Oracle on Windows: ASM instance terminated by LMON / ORA-27300 IPC_TCPConnectCheck failed with status -1

Recently I had an issue with a two-node Grid Infrastructure on Windows 2012R2. After an infrastructure-caused cluster restart (irresponsible SAN hardware patching :) ), everything was running on Node 2, and Node 1 could not join the cluster any more.

No easy solution: On CSSD level, there was no issue (network and disk heartbeat worked, according to ocssd.log).
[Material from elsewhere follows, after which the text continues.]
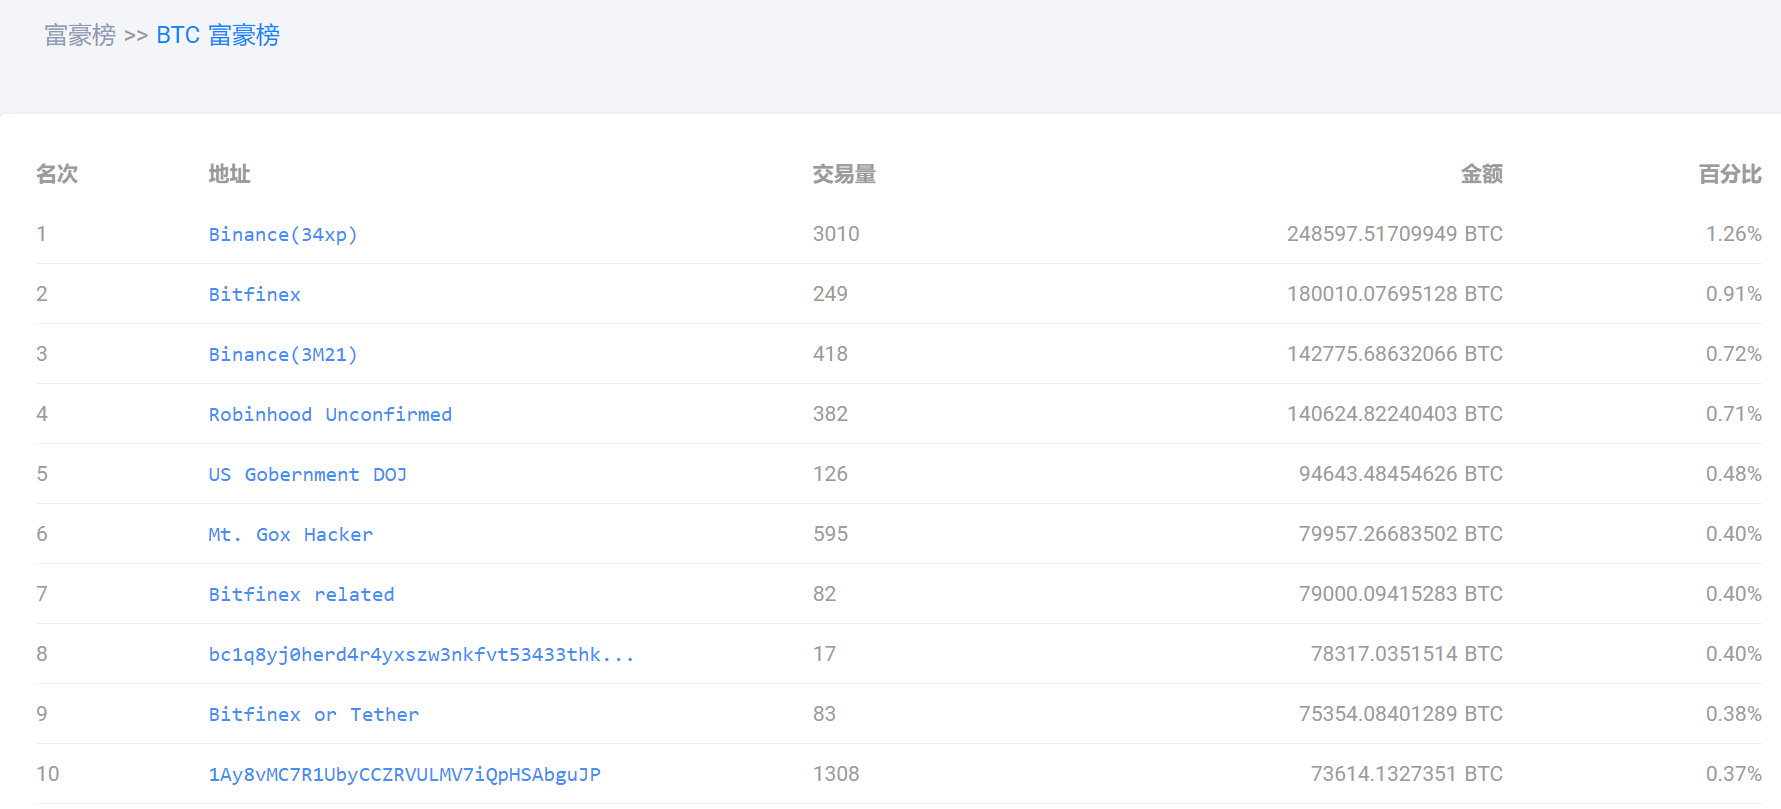The height and width of the screenshot is (809, 1781).
Task: Click the 1.26% percentage cell
Action: pos(1734,234)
It turned out, that the ASM instance on Node 1 started, but its LMON could not communicate with the already-running ASM on Node 2: Instance terminated by LMON. No really speaking ORA error messages in its alert log.

But on the working Node 2, the ASM alert log shows
ORA-27300: OS system dependent operation:IPC_TCPConnectCheck failed with status: -1

Guessing from the module name, I started thinking about the network – and yes, somebody activated the Windows Firewall on Node 1. Strange that the errors did not show up on the node causing the error, but I was glad to have found the culprit.

How to check Windows firewall:
netsh advfirewall show currentprofile

Syntax that will always help with annoying firewalls, but has to be clarified by security:
netsh advfirewall set currentprofile state off

Lessons learned:

  1. People tend to introducing new problems during fixing others (in this case, messing with the Windows Firewall config during looking for a SAN problem), so DBAs, adapt your thinking to that.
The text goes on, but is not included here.